- [What needs to be done]:
Take every line from the material that has the word "computer" in it.

- [Supplied records]:

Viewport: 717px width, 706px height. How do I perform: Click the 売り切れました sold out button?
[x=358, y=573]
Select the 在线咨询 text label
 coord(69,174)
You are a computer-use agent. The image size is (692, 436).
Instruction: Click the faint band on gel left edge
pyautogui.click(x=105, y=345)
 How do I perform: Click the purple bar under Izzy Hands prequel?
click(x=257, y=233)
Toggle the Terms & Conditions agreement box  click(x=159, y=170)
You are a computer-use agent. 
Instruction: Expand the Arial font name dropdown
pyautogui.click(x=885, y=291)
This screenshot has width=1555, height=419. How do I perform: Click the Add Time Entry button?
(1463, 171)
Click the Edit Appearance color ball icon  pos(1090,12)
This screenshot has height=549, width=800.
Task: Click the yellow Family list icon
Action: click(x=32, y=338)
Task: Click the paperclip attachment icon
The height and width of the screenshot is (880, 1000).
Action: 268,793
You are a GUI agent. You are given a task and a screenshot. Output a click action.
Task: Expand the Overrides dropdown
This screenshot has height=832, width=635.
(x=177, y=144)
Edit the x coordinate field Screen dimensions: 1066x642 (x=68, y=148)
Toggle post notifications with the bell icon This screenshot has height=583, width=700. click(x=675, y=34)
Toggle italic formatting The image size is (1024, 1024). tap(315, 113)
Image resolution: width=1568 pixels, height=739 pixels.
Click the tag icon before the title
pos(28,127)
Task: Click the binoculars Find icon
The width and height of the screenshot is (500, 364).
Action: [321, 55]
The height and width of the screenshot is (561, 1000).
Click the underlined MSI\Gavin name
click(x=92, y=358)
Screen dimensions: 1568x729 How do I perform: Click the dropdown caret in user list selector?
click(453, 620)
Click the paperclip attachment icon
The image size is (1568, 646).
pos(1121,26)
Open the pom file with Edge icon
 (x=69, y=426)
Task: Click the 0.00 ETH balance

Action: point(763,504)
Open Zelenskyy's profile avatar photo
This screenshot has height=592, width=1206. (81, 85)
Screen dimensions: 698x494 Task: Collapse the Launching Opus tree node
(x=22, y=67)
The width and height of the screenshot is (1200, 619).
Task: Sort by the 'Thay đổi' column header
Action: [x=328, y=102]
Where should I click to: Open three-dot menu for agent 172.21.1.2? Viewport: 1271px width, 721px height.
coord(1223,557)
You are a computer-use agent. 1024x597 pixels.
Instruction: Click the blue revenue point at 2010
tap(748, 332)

- [Answer for this exercise]:
You are a computer-use agent. The image size is (692, 436).
You are a computer-use agent. 
You are a computer-use agent. 1024x597 pixels.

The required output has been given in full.